To help you choose the right tools, Passionned Group developed a BI & Analytics Guide to find the best Business Intelligence tools for specific company needs. This 100% vendor-independent app assists companies in making the right choice of BI tool for their specific needs and desires.

4. Not complying with privacy regulations

Big Data comes with a lot of potential advantages, but also risks and temptations. Data has to be treated with respect for privacy. All kinds of laws and regulations exist for those reasons, such as the GDPR rules. Take care to treat and store personal data with care and to comply with all the rules and regulations. Do you have the right to store and use the data? Is the data anonymous? Can you sell the data? Consider all the rules and avoid making mistakes.

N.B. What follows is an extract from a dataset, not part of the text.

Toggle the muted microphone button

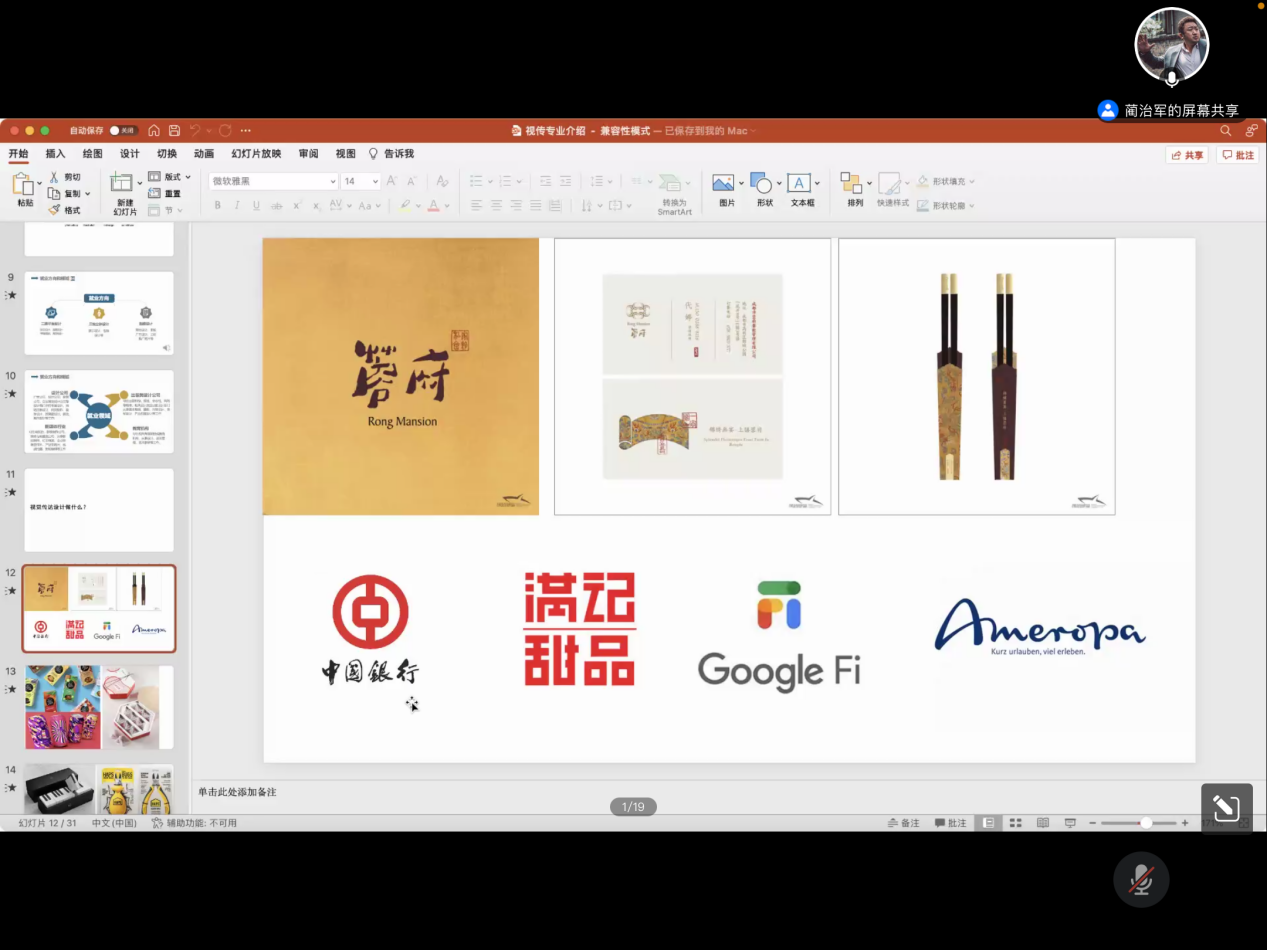coord(1141,879)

Nestle Germany is a good example. They used data with care and didn’t have to make any adjustments to comply with GDPR – they were already compliant. It’s okay not to push the rules to their limits. Just because you can, doesn’t mean you should. Some companies have gone so far as to pay hackers to keep a breach of personal information quiet, which is the other end of the spectrum. That’s what you want to avoid.

5. Confirmation bias

When doing research, there can be a tendency to look for results that support the answer you’re looking for and leave out anything that doesn’t fit in with your preconceived notions. This phenomenon is known as confirmation bias. It’s best to do research without looking for a specific answer. Most professional data analysis is performed by trying to reject a hypothesis using a so-called null hypothesis.

Using Big Data is about making decisions based on facts and data, not gut feelings and opinions. That’s the way towards success and becoming an intelligent organization.

6. Analyzing a small sample size

Analyzing a small data sample is likely to lead to the wrong conclusions. A small sample size typically isn’t representative of the whole. In a small sample size, it’s difficult to determine whether a variable is a statistical outlier or not. Therefore, extrapolating a small sample size onto a much larger data set often leads to misleading results. It’s important to make sure the sample size is adequate.

As an example, let’s say there’s a parking lot with five cars on it. The cars are blue, red, green, black, and white. Based on this information, you could conclude that every car in the world has a one in five chance of being one of these five colors, and there are no other colors. Of course, common sense tells us that this is pure nonsense, but this principle applies to small sample sizes in general: they aren’t representative of the whole.

7. Not having the right skills and staff

So, you’ve got the infrastructure, you’ve got the data, but there’s another problem – you don’t have the right data specialists or data scientists. When building, for example, a data warehouse, it’s important to have the right specialists with the right expertise to interpret the data. It’s also important to ensure the data quality. Employing the right people is crucial for this.

The data scientist is in high demand right now, but often, companies are looking for a polymath superhero who can swoop in to solve all of their Business Intelligence problems in one fell swoop. This person doesn’t really exist. The trick is having the right teams that complement each other where necessary. That ensures that the organization is agile enough to solve its problems.